**Task to carry out**
Pull every line with "button" from the data below and copy it.

**Source records**
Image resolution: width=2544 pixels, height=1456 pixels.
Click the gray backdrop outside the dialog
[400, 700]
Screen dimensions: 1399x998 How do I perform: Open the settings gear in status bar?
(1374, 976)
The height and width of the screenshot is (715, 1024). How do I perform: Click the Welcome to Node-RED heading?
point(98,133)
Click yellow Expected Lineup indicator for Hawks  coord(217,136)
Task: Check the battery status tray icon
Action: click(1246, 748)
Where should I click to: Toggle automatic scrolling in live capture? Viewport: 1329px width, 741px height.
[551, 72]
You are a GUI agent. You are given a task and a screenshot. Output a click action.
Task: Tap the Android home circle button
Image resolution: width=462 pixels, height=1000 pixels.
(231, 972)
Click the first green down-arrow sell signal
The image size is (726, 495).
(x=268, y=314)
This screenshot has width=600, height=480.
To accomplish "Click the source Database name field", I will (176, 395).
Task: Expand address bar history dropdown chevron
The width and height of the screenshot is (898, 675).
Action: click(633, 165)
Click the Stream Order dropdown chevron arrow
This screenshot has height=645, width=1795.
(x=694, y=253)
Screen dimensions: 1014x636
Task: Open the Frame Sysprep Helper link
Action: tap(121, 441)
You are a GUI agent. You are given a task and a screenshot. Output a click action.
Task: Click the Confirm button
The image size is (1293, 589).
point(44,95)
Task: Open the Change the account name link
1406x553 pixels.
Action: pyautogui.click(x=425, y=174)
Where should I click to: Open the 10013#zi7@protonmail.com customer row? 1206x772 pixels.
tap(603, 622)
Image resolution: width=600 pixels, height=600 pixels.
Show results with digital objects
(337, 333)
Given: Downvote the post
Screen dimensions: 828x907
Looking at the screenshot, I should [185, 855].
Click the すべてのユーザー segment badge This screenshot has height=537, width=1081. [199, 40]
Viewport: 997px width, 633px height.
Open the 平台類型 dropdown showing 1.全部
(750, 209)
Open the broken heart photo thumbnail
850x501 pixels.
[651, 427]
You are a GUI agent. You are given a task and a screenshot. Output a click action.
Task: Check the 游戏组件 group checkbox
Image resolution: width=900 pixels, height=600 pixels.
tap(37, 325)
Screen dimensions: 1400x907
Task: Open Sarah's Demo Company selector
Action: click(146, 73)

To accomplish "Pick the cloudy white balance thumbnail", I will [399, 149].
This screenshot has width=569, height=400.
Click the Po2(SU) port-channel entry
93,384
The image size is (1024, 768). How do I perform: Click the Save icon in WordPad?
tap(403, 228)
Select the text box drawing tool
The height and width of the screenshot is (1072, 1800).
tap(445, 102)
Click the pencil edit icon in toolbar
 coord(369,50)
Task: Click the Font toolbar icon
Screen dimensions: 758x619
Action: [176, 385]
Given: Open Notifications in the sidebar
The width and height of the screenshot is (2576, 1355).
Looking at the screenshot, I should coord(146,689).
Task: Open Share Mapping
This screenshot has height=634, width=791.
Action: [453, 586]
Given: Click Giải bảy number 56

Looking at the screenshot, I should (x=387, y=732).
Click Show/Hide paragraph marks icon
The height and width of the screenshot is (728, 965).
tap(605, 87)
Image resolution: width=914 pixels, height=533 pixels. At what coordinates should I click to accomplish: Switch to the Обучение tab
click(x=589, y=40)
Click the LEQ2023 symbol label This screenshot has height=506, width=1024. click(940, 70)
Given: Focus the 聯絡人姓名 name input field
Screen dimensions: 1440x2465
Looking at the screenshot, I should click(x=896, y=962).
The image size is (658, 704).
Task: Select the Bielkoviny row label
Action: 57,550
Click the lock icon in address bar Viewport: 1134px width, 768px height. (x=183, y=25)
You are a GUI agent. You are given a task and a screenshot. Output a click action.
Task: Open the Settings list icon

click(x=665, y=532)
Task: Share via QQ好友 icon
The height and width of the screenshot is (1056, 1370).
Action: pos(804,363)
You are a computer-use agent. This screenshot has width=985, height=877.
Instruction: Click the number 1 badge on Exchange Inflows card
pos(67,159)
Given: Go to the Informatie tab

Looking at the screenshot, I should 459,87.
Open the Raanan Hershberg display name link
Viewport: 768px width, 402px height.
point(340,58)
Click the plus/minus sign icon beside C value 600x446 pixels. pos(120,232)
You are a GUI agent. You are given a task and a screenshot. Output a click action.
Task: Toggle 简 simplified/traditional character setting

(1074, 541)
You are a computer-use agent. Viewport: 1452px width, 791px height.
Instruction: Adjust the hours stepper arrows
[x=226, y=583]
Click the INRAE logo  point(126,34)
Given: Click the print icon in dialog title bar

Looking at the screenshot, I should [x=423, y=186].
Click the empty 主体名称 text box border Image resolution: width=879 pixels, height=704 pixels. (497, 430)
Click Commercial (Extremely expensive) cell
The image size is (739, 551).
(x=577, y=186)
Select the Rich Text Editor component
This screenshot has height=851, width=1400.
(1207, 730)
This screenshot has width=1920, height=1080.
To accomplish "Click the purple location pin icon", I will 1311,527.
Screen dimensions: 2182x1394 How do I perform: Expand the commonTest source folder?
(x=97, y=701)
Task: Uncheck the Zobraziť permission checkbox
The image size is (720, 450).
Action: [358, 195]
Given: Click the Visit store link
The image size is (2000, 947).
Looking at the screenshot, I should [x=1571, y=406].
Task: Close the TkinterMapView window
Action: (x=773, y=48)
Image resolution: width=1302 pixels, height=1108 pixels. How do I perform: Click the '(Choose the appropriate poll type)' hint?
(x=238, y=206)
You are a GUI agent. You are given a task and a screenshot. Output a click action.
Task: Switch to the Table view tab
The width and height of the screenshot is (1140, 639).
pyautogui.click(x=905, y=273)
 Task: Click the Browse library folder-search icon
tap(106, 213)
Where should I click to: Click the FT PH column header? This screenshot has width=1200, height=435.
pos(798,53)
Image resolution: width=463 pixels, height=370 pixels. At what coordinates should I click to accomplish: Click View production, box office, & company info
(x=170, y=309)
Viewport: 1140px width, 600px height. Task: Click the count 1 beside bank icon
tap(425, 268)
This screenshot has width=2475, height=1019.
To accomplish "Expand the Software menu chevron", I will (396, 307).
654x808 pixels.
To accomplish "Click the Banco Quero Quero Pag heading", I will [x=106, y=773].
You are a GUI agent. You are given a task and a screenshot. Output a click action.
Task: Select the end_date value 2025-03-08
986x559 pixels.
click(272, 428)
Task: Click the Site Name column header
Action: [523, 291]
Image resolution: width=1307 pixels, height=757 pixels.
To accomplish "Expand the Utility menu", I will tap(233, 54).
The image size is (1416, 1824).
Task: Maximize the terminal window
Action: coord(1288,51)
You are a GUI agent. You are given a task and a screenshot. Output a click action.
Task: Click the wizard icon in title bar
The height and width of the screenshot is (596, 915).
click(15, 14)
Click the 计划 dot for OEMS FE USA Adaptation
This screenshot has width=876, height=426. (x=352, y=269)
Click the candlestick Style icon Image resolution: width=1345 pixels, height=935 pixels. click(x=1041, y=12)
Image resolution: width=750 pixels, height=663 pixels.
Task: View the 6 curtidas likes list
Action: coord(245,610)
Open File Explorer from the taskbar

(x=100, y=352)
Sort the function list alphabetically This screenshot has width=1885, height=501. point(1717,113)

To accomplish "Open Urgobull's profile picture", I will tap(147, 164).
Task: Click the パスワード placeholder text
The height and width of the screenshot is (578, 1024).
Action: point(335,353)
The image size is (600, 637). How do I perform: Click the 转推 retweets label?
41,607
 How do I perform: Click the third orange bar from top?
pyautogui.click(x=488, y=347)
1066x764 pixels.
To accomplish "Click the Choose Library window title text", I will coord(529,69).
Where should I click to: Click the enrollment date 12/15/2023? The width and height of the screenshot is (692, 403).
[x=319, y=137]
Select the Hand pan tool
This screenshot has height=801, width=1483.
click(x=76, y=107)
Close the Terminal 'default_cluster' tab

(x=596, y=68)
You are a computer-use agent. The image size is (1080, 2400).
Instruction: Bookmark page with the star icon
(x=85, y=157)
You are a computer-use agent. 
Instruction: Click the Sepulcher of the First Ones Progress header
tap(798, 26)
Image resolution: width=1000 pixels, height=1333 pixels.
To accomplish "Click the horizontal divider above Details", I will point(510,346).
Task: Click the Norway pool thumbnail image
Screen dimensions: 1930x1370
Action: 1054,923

**Output of the exercise**
Task: Tap the Android home circle button
Task: Click the Confirm button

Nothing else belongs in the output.